Sherif F. Fahmy (2010) studied the problem of scheduling and synchronization of distributable real-time threads | Real-Time CORBA's first-class abstraction for programming real-time, multi-node sequential behaviors. Distributable real-time threads can be, broadly scheduled using two paradigms: node independent scheduling, in which nodes independently construct thread schedules, based on node-level decomposition of distributable thread (or DT) scheduling parameters, and collaborative scheduling, in which nodes collaborate to construct system-wide thread schedules, which may or may not involve scheduling parameter decomposition. While significant literature exists on node independent scheduling, little is known about collaborative scheduling and its concomitant tradeoffs. They designed three collaborative scheduling algorithms, called ACUA, QBUA, and DQBUA. ACUA uses theory of consensus and QBUA uses theory of quorums for distributable thread schedule construction. DQBUA extends QBUA with lock-based, local and distributed concurrency control22.

In the same year (2010) Piyush Garyali considered the problem of scheduling real-time tasks on a multiprocessor system. His primary focus is scheduling on multiprocessor systems where the total task utilization demand, U, is greater than m, the number of processors on a multiprocessor system, and the total available processing capacity of the system. When U > m, the system is said to be overloaded; otherwise, the system is said to be underloaded. While significant literature exists on multiprocessor real-time scheduling during underloads, little is known about scheduling during overloads, in particular, in the presence of task dependencies, due to synchronization constraints. Garyali considered real-time tasks that are subject to time/utility function (TUF) time constraints, which allow task urgency to be expressed independently of task importance, the most urgent task being the least important. The urgency/importance decoupling allowed by TUFs is especially important during overloads, when not all tasks can be optimally completed. Garyali developed a class of polynomial-time heuristic algorithms, called the Global Utility Accrual (or GUA) class of algorithms. The GUA class of algorithms includes two algorithms, namely, the Non-Greedy Global Utility Accrual (or NG-GUA) and the Greedy Global Utility Accrual (or G-GUA) algorithms. NG-GUA and G-GUA differ in the way schedules are constructed towards meeting all task deadlines, when possible to do so23.
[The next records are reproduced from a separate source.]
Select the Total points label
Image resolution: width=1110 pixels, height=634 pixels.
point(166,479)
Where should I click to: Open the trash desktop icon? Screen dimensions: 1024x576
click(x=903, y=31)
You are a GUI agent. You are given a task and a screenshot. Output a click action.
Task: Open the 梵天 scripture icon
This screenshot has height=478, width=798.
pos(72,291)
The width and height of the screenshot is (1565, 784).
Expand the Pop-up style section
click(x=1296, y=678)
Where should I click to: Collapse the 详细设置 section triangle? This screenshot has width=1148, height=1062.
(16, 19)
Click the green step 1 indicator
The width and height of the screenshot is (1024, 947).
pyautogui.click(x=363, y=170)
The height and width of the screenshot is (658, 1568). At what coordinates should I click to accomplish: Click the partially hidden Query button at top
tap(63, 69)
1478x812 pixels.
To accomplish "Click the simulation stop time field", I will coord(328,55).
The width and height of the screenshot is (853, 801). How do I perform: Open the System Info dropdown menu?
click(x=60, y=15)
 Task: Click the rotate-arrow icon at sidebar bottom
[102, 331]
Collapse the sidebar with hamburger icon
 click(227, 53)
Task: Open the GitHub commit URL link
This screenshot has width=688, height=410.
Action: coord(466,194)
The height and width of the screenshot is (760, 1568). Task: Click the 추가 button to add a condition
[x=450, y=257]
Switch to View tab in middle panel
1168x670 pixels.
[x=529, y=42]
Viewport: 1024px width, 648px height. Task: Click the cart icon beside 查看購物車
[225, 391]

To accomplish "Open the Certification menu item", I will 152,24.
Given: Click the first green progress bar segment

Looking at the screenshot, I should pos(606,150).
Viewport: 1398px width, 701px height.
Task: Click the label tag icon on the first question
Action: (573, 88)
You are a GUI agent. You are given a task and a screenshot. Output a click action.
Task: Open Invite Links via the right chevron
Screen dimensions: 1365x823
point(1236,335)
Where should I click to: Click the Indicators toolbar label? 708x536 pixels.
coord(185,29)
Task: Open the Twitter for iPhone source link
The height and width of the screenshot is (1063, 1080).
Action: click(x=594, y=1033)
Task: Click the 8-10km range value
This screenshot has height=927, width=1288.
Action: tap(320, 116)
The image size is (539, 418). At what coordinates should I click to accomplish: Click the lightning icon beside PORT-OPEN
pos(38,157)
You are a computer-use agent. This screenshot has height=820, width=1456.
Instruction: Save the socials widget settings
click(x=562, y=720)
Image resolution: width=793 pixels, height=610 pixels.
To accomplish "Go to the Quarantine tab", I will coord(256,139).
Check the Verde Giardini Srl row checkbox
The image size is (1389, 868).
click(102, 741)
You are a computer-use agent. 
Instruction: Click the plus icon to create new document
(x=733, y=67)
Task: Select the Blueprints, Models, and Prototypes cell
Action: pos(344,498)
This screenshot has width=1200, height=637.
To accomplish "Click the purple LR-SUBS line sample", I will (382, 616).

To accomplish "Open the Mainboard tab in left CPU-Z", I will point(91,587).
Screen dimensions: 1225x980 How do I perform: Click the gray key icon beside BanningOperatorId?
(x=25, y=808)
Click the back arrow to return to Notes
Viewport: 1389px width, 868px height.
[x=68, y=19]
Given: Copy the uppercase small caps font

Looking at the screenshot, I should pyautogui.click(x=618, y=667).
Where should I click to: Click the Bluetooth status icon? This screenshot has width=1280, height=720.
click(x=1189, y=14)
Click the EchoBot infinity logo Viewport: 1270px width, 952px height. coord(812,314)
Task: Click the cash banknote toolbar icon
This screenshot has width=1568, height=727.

In year 2011 Matthew A. Dellinger investigated the problem of experimentally evaluating the scaling behaviors of existing multicore real-time task scheduling algorithms on large-scale multicore platforms. As chip manufacturers rapidly increase the core count of processors, it becomes imperative that multicore real-time scheduling algorithms keep pace. Thus, it must be determined if existing algorithms can scale to these new high core-count platforms. He presented an experimental analysis of the scalability of 16 multicore real-time scheduling algorithms. They involve multicore platforms ranging from 8 to 48 cores. The algorithms are implemented in a real-time Linux kernel. Their study show that it is possible to implement global fixed and dynamic priority and simple global utility accrual real-time scheduling algorithms which will scale to large-scale multicore platforms. Interestingly, and in contrast to the conclusion of prior research, their results reveal that some global scheduling algorithms (e.g. G-NP-EDF) is actually scalable on large core counts24.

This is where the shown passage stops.